- [SOURCE TEXT]
** begin **

Copyright for authors - How to avoid trouble with your book publication

"All rights remain with the author" is a frequently propagated promise. This is completely superfluous, at least when it comes to copyright. No one can take that away from you if you have captured your own ideas in a text. You are and will always remain the author. But it is not quite that simple....

That's what it's all about

When you get your first book or are planning to do so in the current year, you should now inform yourself about some legal issues in this context. This includes copyright law, among other things. We'll help you stay on top of things so that your book publication doesn't get a legal bump in the road. Before we give you a checklist to help you check your book for possible pitfalls in terms of copyright, we will first define the term more precisely. We'll also tell you about the possible consequences of copyright infringement.

What is copyright?

Before we delve deeper into the topic, we must first be clear about what copyright actually means. It refers to the protection of intellectual or material property of an author, whereby four conditions must be fulfilled for copyright protection:

  • The work must be created by a creative process of the author.
  • It must be perceptible, although there need not be a permanent form.
  • It must be the author's own creative work.
  • The author and his personality must characterize the work.

Copyright law therefore applies to works in the fields of art, science and literature. It therefore applies not only to authors, but also to composers, choreographers, photographers, designers, painters, sculptors and other professions that creatively or productively create something.

History of copyright

Furthermore, copyright regulates the rights between the author and his legal successors. This relationship was already known in ancient times. At that time, there was no legally regulated protection of intellectual property, but the first plagiarism arose at that time. The poet Marcus Valerius Martialis accused his colleague Fidentinus of copying his poems and called him a man-stealer, which means plagiarius in Latin.

** end **

- [DATA EXTRACT]

** begin **

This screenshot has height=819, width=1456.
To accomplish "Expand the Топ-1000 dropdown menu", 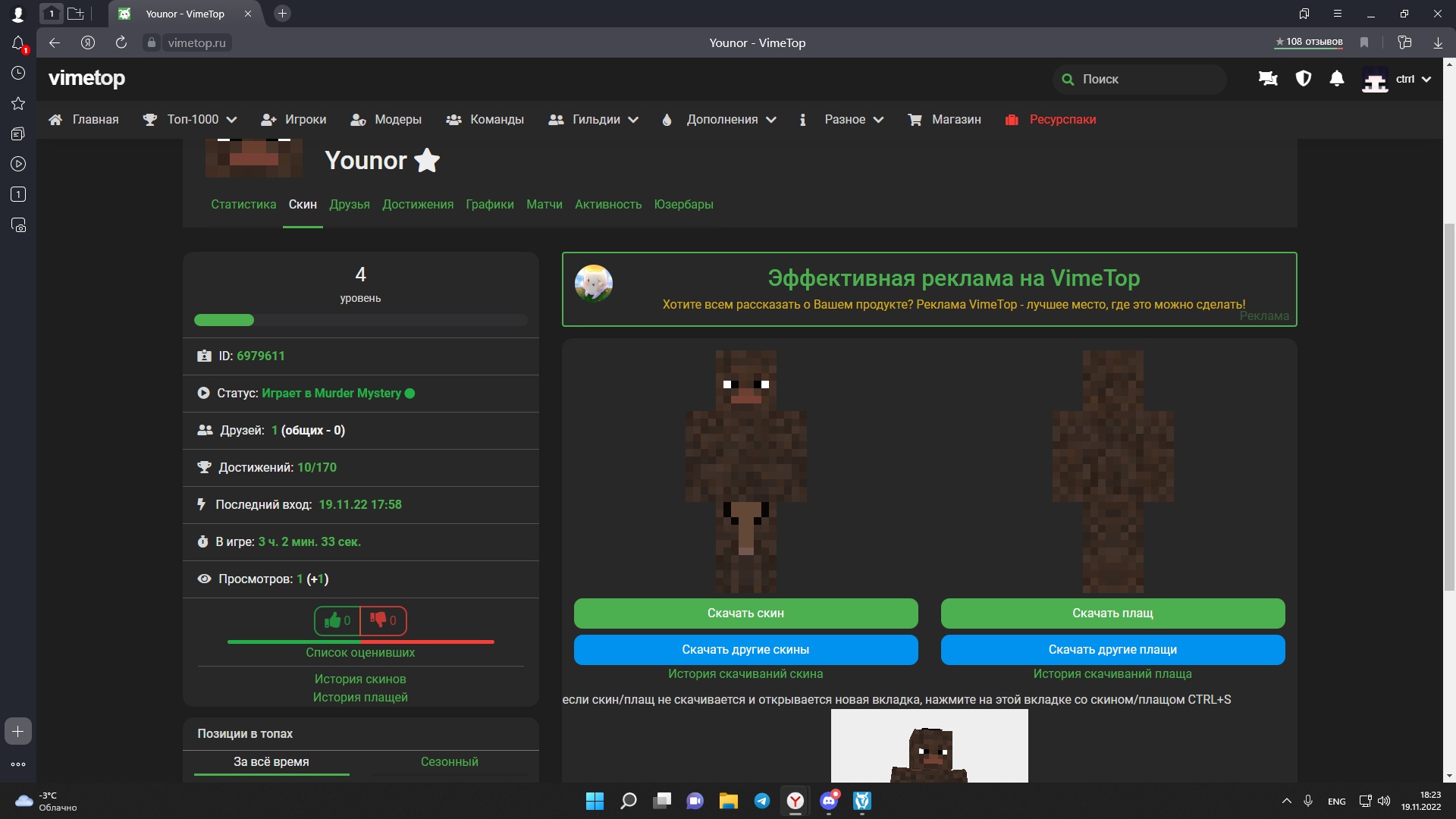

** end **

- [STATED TASK]
Could you carry on the article about copyright for authors above, starting right after its last sentence about Martialis and Fidentinus?

- [RESULT FOR THIS EXERCISE]
However, the author was not protected as the creator of intellectual content until the end of the Middle Ages, when the introduction of printing with movable type meant that books could be reproduced more quickly and thus also distributed. From the 18th century onwards, there was a reproduction right in England for the first time, which the author could assign to a publisher for a certain period of time.

Copyright in its present form has only existed since the 1960s in the form of the Copyright Act (UrhG)In the years that followed, there were repeated adaptations, which were mainly due to globalisation and internationalisation. Critics of copyright law, however, repeatedly argue that the law in its current form does not do justice to the (digital) changes in the media world and is in need of reform.

The impact of the Internet on copyright

In the new millennium, copyright law is facing completely new challenges and can hardly keep up with technological progress. Google or social media platforms such as Facebook, Instagram and YouTube have played a major role in the development of a whole new culture, especially among the younger generation, which believes that one can help oneself to content on the Internet at will and copy and distribute it quickly and anonymously.

Most people are not even aware that they are violating copyright law. This problem exists mainly with photos, which can be copied easily and without great loss of quality. However, third-party texts are also used on one's own website, often without stating the source, and are thus automatically passed off as one's own intellectual property. For this reason, there have been adjustments to copyright law in the recent past, so that, for example, circumventing copy protection for digital works is interpreted and prosecuted as a criminal offence.

At what point is one an author?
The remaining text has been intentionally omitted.